花岡幸代さん(シンガーソングライター)のこと

20年近く前だと思うが、ふと気になって購入したCDがあった。

花岡幸代さんの「金のりぼん」 である。

 アコースティックな響きを大切にした曲がとても気に入り、これは大当たりだと1人で宝物でも見つけたかのように興奮したことを、いまだに覚えている。貧乏な司法試験受験生だった私には、もう一枚出されていたCDをすぐに買うことができず、食費をけちって、その翌月にもう一枚のCD「さよならの扉」を買い求めたものだった。

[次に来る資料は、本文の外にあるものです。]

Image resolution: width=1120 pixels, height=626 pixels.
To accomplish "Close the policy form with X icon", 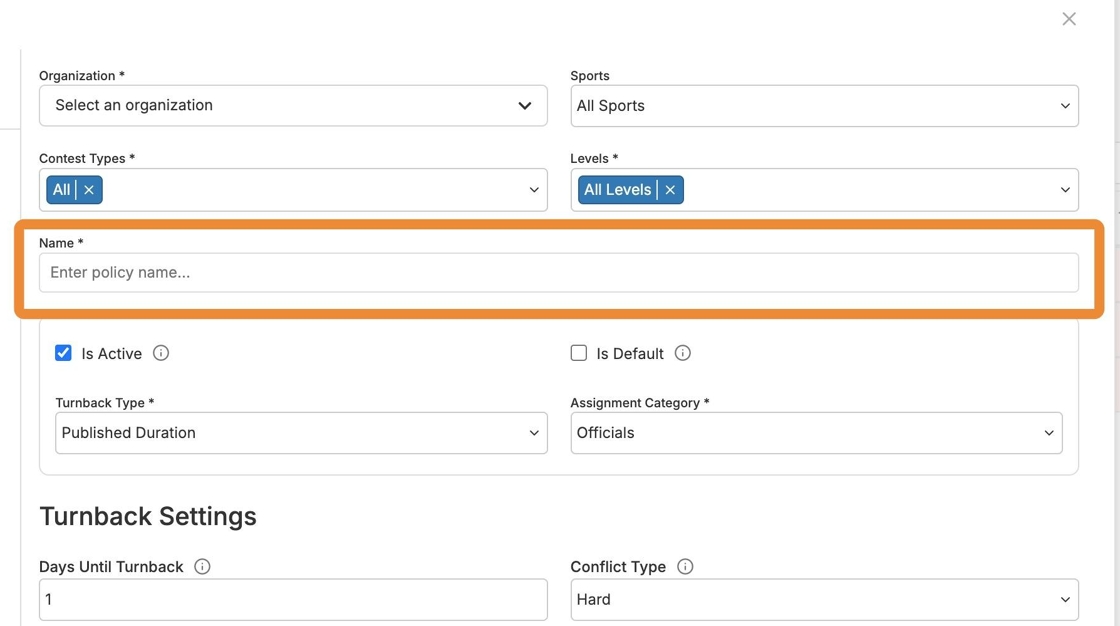I will point(1069,19).
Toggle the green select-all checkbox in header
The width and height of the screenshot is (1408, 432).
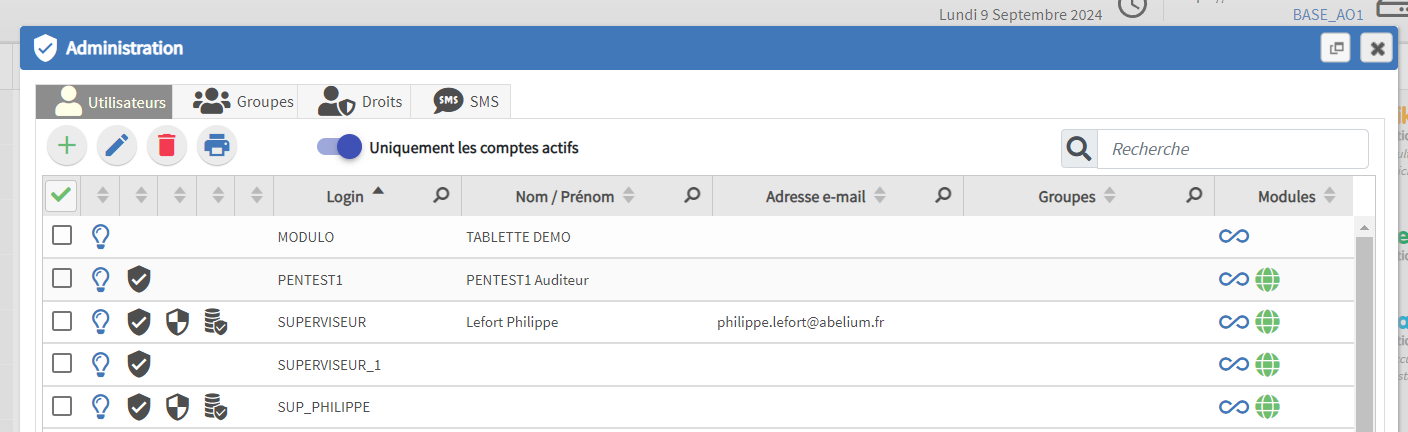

 花岡さんは、確かデビュー時にすでに30歳くらいの、かなり遅咲きのシンガーソングライターだったと思う。遅咲きのデビューにはきっとなんらかの理由があり、花岡さんは間違いなく苦労されていて、それでも自分の道をつらぬいて夢をかなえたアーティストなのだと、私は、彼女の曲から何の理由もなく勝手にそう感じていた。
 そして、なかなか司法試験に合格できず先の見えない自分を、花岡さんのような人もいるのだから、と励ましつつ、勉強に疲れた頭に彼女の清潔感あふれる曲と歌声を聞かせてやったものだった。

 その後、私はなんとか司法試験に合格したが、花岡さんは次のアルバムを出さなかった。
 私は、ときおりCDショップに行ったときに、邦楽ハ行のコーナーをチェックするのが癖になってしまったのだが、何度行っても彼女の新しいアルバムは見つからなかった。

 いつしか、私はCDショップのハ行のコーナーをチェックすることもなくなり、次第に、花岡さんはもう消えてしまったのだと考えるようになっていた。私は、引っ越しのどさくさでCD「金のりぼん」をなくしてしまったが、幸い手元に残っていたCD「さよならの扉」は、自動車のミュージックボックスに録音して時折聞いていた。

 先日、「さよならの扉」を聞いていたときに、花岡さんはひょっとして新しいアルバムを出していないのだろうか、と不意に私は思った。

 20年前と違い、今はインターネットという便利な道具がある。

 私は検索をかけてみたのだった。